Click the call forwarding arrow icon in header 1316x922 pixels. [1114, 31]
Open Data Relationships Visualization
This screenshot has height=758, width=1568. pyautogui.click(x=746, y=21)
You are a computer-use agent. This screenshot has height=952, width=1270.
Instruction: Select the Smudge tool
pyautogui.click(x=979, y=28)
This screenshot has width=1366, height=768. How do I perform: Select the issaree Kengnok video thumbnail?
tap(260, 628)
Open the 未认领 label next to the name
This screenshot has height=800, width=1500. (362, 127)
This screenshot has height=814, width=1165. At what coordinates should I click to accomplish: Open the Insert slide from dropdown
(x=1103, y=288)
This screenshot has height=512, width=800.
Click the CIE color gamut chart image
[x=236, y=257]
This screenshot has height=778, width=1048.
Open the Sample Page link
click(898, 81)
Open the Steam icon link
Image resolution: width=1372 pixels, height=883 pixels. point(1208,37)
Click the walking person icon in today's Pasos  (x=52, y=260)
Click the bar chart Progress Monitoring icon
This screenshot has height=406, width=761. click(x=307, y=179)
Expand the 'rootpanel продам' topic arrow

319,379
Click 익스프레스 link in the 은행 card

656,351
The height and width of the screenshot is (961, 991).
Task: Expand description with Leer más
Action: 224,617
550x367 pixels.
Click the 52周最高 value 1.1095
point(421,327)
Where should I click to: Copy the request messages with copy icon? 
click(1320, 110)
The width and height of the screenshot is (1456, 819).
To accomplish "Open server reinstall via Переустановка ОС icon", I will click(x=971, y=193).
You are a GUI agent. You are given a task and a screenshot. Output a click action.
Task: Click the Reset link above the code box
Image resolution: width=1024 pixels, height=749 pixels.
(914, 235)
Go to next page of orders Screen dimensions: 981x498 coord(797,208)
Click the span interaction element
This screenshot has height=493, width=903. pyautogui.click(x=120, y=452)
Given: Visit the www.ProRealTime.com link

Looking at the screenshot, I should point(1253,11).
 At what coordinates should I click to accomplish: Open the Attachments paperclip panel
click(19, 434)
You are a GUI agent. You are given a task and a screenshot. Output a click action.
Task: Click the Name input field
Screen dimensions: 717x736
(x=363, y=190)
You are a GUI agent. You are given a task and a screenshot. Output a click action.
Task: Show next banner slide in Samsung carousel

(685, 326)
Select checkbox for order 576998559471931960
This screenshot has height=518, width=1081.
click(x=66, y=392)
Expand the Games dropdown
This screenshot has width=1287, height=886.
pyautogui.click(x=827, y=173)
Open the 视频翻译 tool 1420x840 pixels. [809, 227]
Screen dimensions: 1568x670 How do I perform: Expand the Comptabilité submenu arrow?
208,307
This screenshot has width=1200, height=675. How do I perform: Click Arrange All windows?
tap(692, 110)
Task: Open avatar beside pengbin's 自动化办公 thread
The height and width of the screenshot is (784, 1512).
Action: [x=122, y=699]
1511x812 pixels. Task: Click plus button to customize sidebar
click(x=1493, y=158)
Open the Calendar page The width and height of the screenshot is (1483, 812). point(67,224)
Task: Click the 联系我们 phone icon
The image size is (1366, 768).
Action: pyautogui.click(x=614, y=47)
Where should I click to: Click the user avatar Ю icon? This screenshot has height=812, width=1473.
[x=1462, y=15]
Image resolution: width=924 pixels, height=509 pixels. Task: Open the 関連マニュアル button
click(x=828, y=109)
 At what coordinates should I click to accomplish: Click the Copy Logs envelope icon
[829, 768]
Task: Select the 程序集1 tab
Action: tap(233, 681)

# WHAT THE TASK REQUIRES
Gather every line of the entries above that contains the string "tool", with case taken into account, and copy each of those lines.

# OUTPUT FOR THIS TASK
Instruction: Select the Smudge tool
Open the 视频翻译 tool 1420x840 pixels. [809, 227]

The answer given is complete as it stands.